People’s perception of the pandemic situation week by week
By early March the coronavirus pandemic, which had seemed to be so distant before, turned our world upside down. When the government took the first special measures, NMS Hungary and its international partners (in the Czech Republic, Slovakia, Poland and Bulgaria) launched an online tracking survey called National Pandemic Alarm. This research is monitoring how people feel about the situation. The representative survey has been running on a weekly basis since 17 March. Back in early February NMS Hungary already asked Hungarians about the coronavirus: 97 percent heard about it but 46 percent wasn’t worried at all; 58 percent said if the pandemic reached Hungary, they wouldn’t be affected.
Only a month and a half later the panic index – this indicates how afraid people are of the disease – was at 72.5 percent in Hungary, and it peaked at 2 points higher at the end of March. On 22 April the index was at 69.8 percent. 98 percent of respondents said they are actively taking steps to protect themselves from the disease, e.g. washing their hands and using hand sanitiser regularly, avoiding personal contacts, staying at home and wearing a face mask on the street and in shops. More than half of the survey’s participants said their shopping habits had changed significantly, and 71.1 percent are trying to minimise the number of store visits (they don’t only go less often, but also visit fewer shops). In Hungary, the biggest change occurred in the personal experience index: on 18 March 2 percent said they know someone who caught the disease or is affected by it one way or another, but by 22 April this rate jumped to 10 percent.
Rather surprisingly it is the pessimism index that changed the least from the 5 indexes studied (this shows how people feel about the pandemic’s impact on the economy and their workplace). On 22 April the index was at 60 percent, down 1.7 points from the mid-March level. The impact index measures how the pandemic influences our daily lives. It has been growing since mid-March and is currently at 71.4 percent. The majority of people miss meeting friends and family members the most.

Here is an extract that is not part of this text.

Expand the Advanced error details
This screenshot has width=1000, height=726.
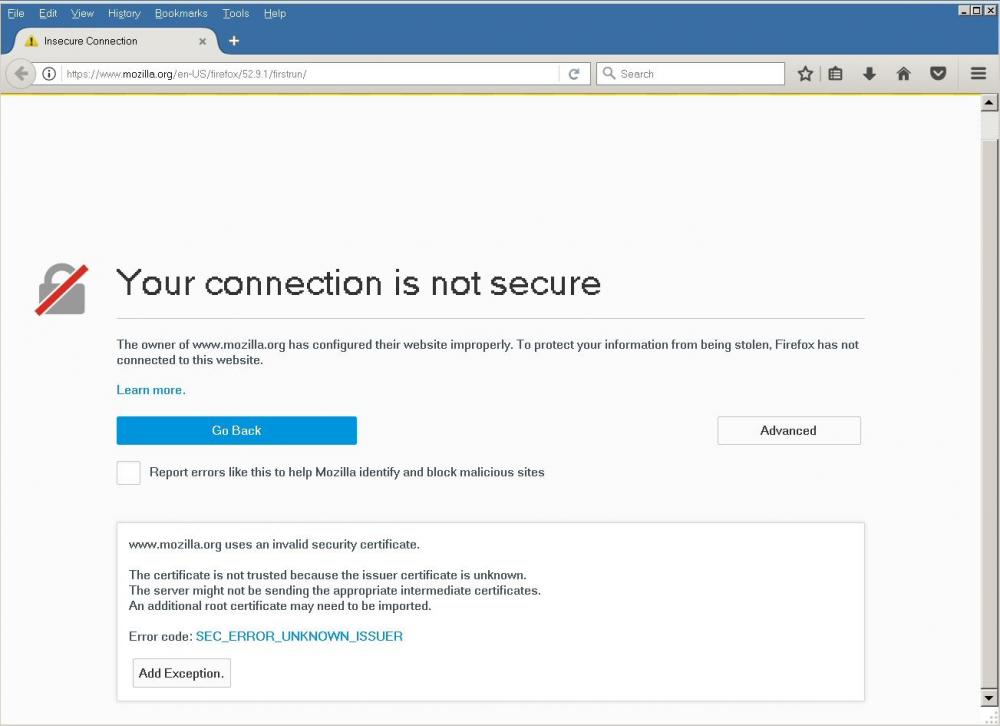788,431
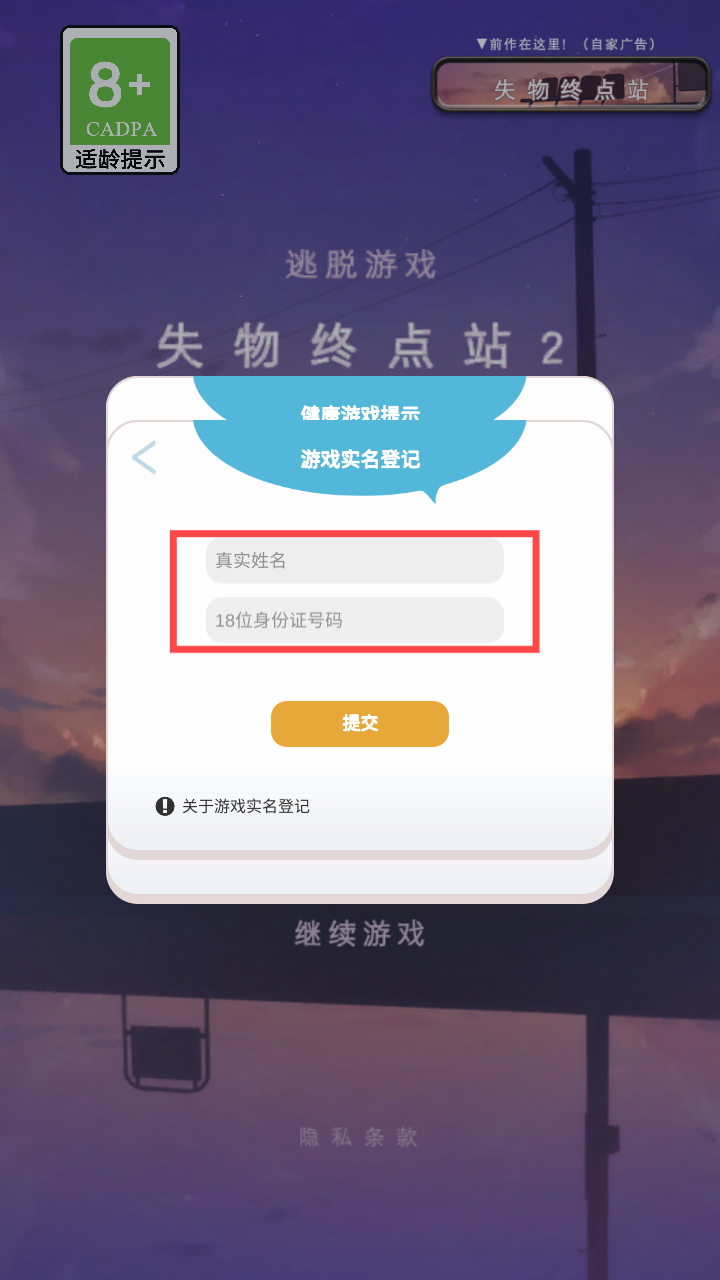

As for the confidence in the state apparatus index – this measures how much citizens trust the government and the authorities – it used to be 54.6 percent in mid-March and by early April the index peaked at 56.5 percent. This was followed by a decline and the index is now at 51.7 percent. It is interesting that the Czech Republic and Slovakia are the most optimistic countries if these five indexes are considered. For instance, the panic index decreased by 8.4-9 percent between the middle of March and the end of April. In most topics, Hungarians had the same opinion as the Polish people.